La répartition des postes-clés du Palais-Bourbon a consacré une convergence d’intérêts entre le bloc central et les élus d’extrême droite, reléguant la gauche dans un rôle marginal.
L’hémicycle a acté jeudi une redistribution des pouvoirs marquée par une coopération inédite entre la majorité présidentielle et le Rassemblement national. Cette entente tacite a permis au camp gouvernemental de reprendre le contrôle de l’ensemble des commissions permanentes, à l’exception notable des Finances. La gauche, principale victime de cette recomposition, s’est vue évincée de deux présidences qu’elle détenait jusqu’alors.
Les socialistes ont immédiatement dénoncé un arrangement politique occulté, accusation fermement rejetée par la majorité présidentielle. Le porte-parole du Parti socialiste a fustigé ce qu’il qualifie de « compromission » avec l’extrême droite, tandis que les représentants de la majorité ont invoqué le respect des traditions parlementaires.

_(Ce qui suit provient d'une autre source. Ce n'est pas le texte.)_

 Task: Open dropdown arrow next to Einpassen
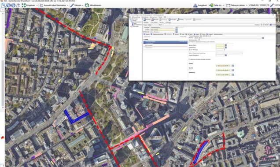[x=37, y=5]
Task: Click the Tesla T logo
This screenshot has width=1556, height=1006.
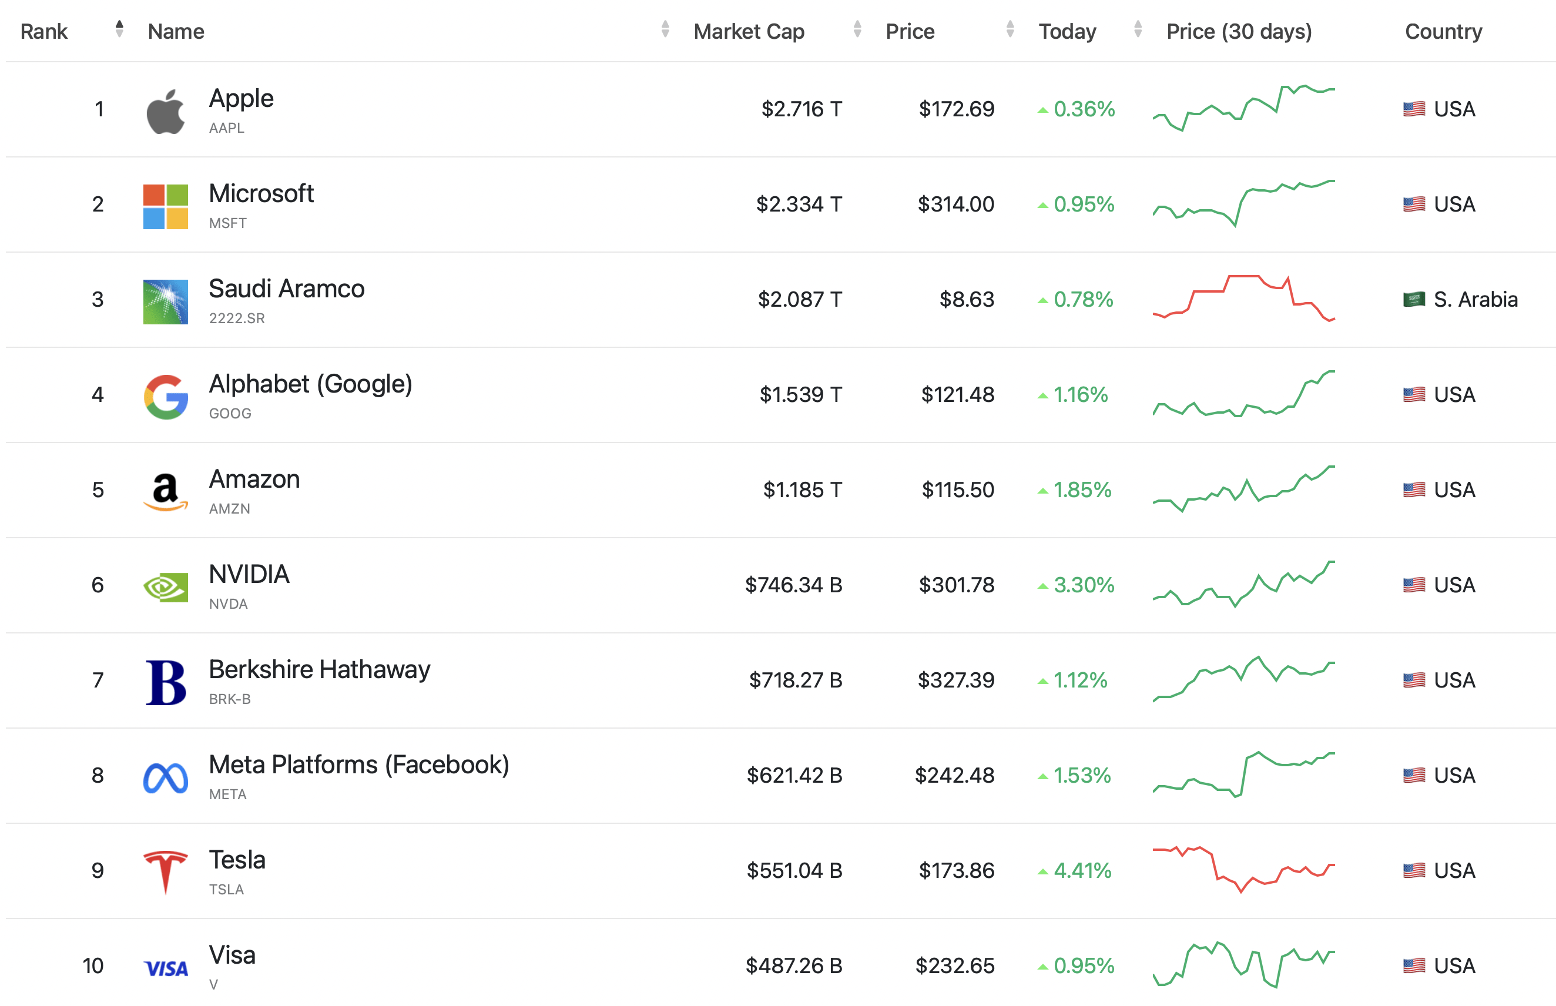Action: coord(165,872)
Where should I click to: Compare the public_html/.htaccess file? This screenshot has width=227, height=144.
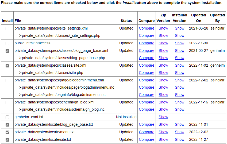coord(147,43)
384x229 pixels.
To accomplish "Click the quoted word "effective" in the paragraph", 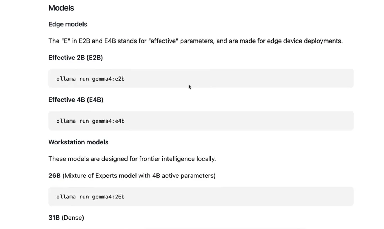I will (x=163, y=41).
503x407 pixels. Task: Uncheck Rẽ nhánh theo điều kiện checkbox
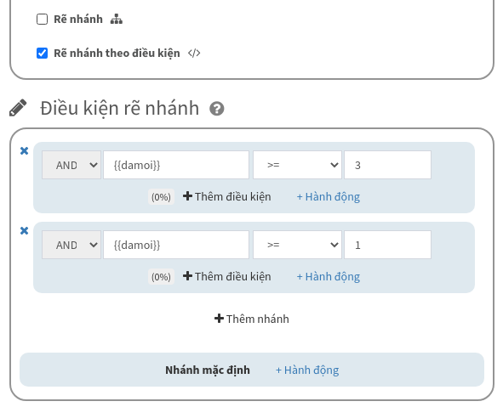point(42,53)
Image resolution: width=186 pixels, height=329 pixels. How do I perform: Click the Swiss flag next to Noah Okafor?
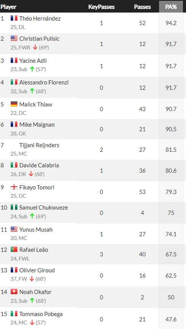point(14,292)
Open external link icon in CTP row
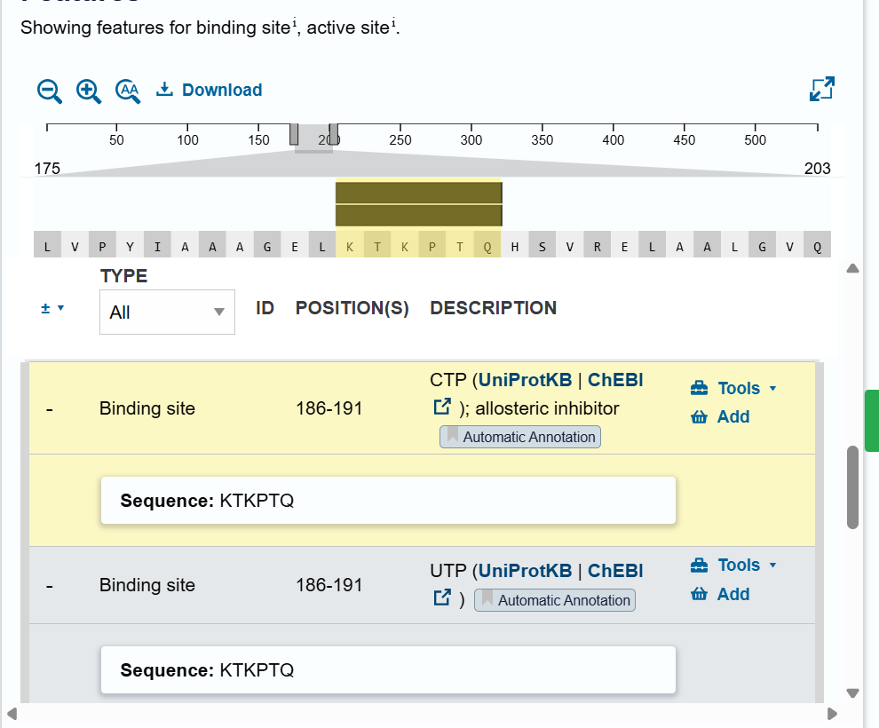879x728 pixels. click(442, 407)
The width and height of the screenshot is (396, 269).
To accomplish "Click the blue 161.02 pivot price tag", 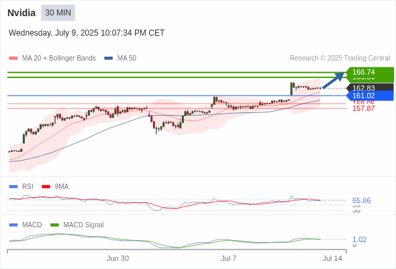I will (x=370, y=95).
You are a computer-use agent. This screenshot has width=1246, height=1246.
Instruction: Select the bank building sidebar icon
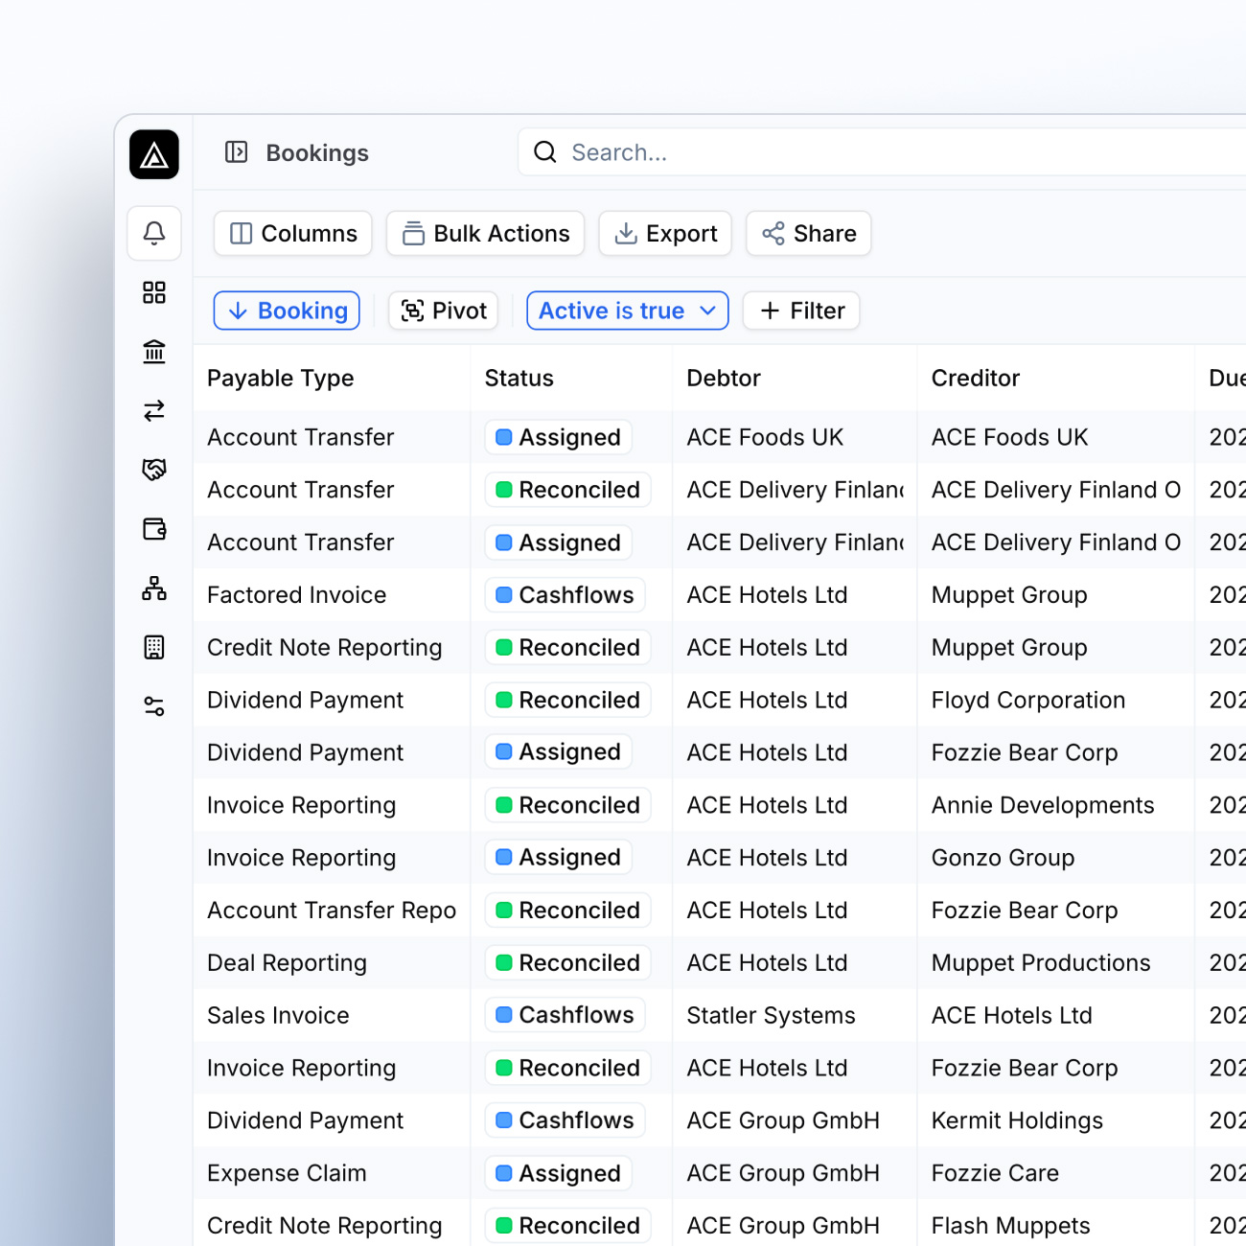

L’absence de candidats du Rassemblement national aux présidences de commissions a constitué l’élément déterminant de cette redistribution. Cette stratégie a permis au groupe d’extrême droite d’obtenir en contrepartie plusieurs vice-présidences au sein de ces instances, grâce au soutien des députés macronistes. Les élections se sont ainsi déroulées avec une célérité remarquable, contrastant avec les tensions habituelles.
Parmi les changements notables, la commission des Affaires culturelles échoit désormais à un élu Les Républicains, tandis que la commission des Affaires économiques passe de la France insoumise à un ancien ministre. Seule la prestigieuse commission des Finances conserve sa spécificité, restant aux mains de l’opposition selon la tradition républicaine.
Cette recomposition s’inscrit dans un contexte plus large de rééquilibrage des forces au Bureau de l’Assemblée, où la gauche a perdu sa majorité relative. Le Rassemblement national y fait son retour après des années d’absence, obtenant quatre postes stratégiques grâce au même jeu d’alliances avec la majorité présidentielle.
Certains élus de gauche voient dans ces arrangements une assurance contre d’éventuelles motions de censure futures, estimant que le gouvernement cherche ainsi à sécuriser son action. La configuration nouvelle qui se dessine au Palais-Bourbon semble annoncer une législature marquée par des recompositions politiques inhabituelles, où les clivages traditionnels volent en éclats au profit de logiques d’influence plus complexes.